Aku mengetuk pintunya lalu Noel mempersilahkan aku masuk. Ia cukup terkejut saat aku dan Nathan masuk menghampirinya, "Ada apa, Anna?"

"Um, aku mau berhenti bekerja. Karena aku harus menjaga adikku yang sekarang tinggal bersamaku."

"Aku sudah tau." Ucap Noel pelan, "Apa?" Aku menatapnya sejenak, "Yeah, Nina sudah memberitahukan ku kemarin."

"Jadi.. Kau izinkan?"

"Yeah, itu sudah keputusanmu." Ucapnya tanpa melirikku. Sikap Noel seketika berubah menjadi dingin dari biasanya. Ia tak pernah seperti ini padaku, ia selalu bercanda dan hangat jika kami berbincang. Apa karena ada Nathan disini?

"Um, baiklah, Noel. Terimakasih atas kebaikan mu mau menerima aku bekerja disini." Noel melihatku, "Yeah, it's ok." Suasana disini semakin canggung dan akhirnya aku memutuskan untuk pamit pergi. Berlama-lamaan di satu ruangan bersama Nathan dan Noel hanya akan membuatku membeku ditempat. Mereka saling pandangan mengintimidasi satu sama lain.

Saat didalam mobil, Nathan hanya diam tak bersuara. Apa dia marah padaku? Tapi aku tidak ada berbuat salah padanya. Aku meliriknya yang tengah fokus menyetir, "Hei, apa kau marah denganku?" Dia melirik ku, "Tidak. Untuk apa aku marah denganmu?"

"Entahlah, sikapmu aneh sejak tadi."

"No, baby. I'm ok." Dia mengelus tanganku yang ada di pahaku. Aku mencoba untuk mengiyakan ucapannya.

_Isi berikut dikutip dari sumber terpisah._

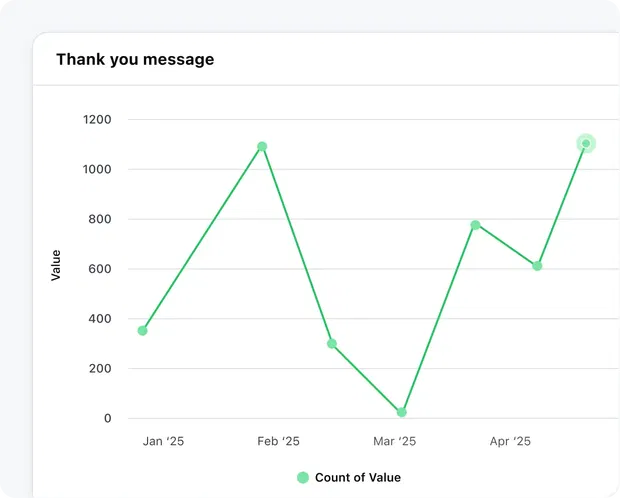Image resolution: width=620 pixels, height=498 pixels.
Task: Select the Feb '25 axis label
Action: point(278,441)
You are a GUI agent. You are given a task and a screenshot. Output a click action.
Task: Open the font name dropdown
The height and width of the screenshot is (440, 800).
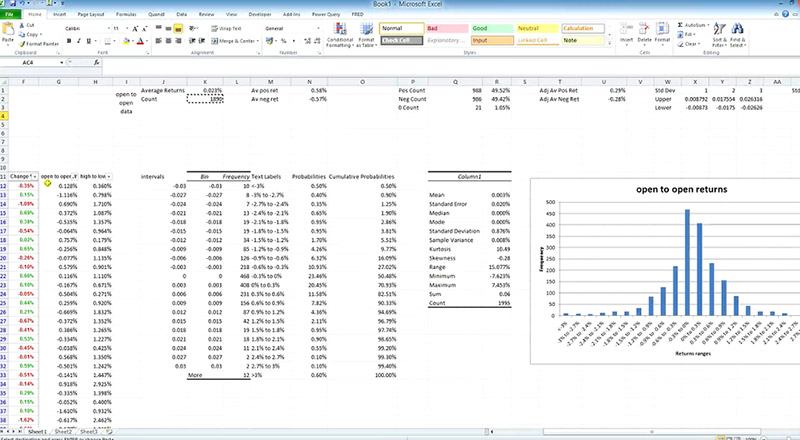(x=109, y=29)
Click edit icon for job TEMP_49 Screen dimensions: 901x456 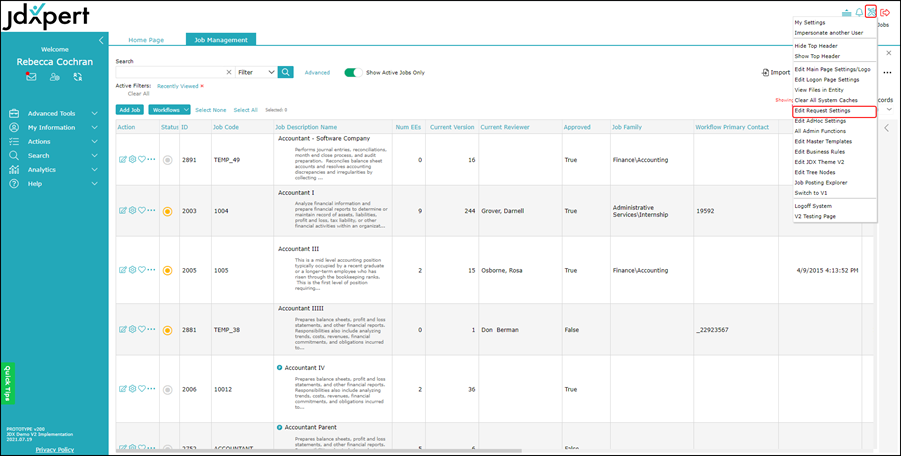click(122, 160)
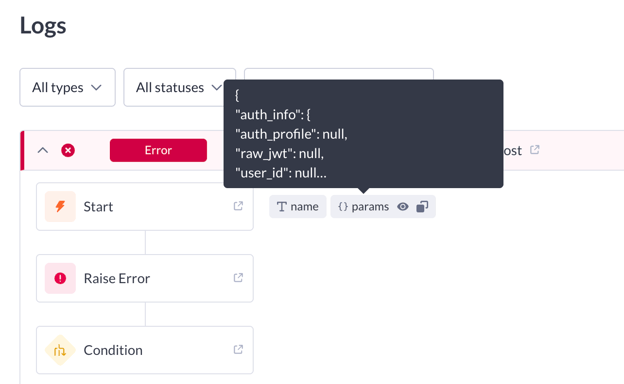Click the name variable chip
Viewport: 624px width, 384px height.
point(298,207)
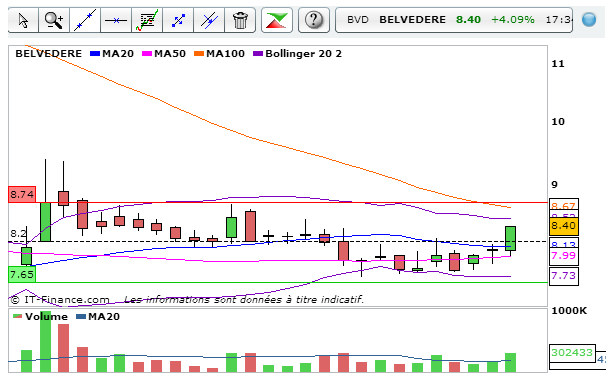616x388 pixels.
Task: Open help with the question mark
Action: pos(314,20)
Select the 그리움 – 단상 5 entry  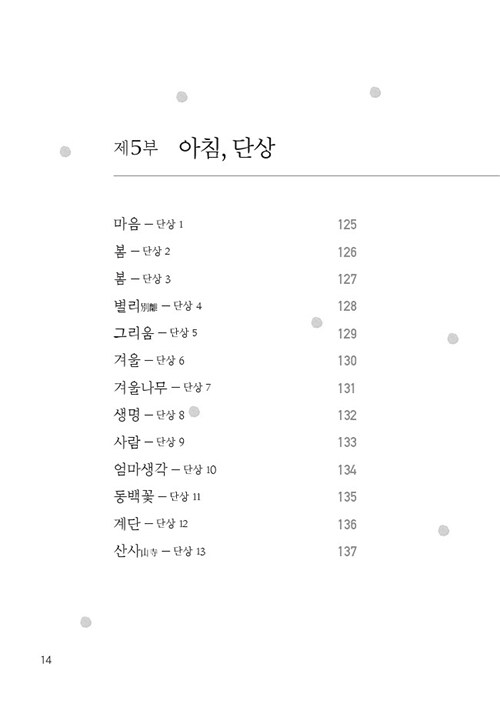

"Kita akan kemana?" Tanyanya. Aku sudah lama tidak berbincang dengan Loren. Apa Nathan mau jika aku mengajaknya kerumah Ibunya?

"Bagaimana kalau kita kerumah Ibumu." Seketika rahang nya mengeras, "Untuk apa kesana?"

"Mengunjunginya? Dia Ibumu. Sekedar mengunjunginya tidak ada salahnya, bukan?"

"Kau tau jelas aku tak ingin bertemu dengannya, Anna." Ia melepaskan genggaman nya dari tanganku. Mungkin pergi kerumah Loren bukanlah jalan yang baik.

"Um, baiklah. Kau bisa mengantar ku pulang saja." Dia melirikku, "Apa kau marah?"

"Tidak. Aku tidak marah." Jawabku sembari menatapnya, "Apa kau marah denganku?"

"Hanya kesal." Jawabnya.

Ketika kami tiba di apartemen, aku melihat Larry sedang tertidur pulas di kamarku.

"Aku harus pergi."

"Kemana?"

"Ke frat. Ada urusan sedikit." Jawabnya tanpa melihatku. Aku yakin dia tengah emosi dan mencoba untuk menghindari ku. Akhirnya aku mengangguk bersamaan dengan dia yang berbalik lalu keluar.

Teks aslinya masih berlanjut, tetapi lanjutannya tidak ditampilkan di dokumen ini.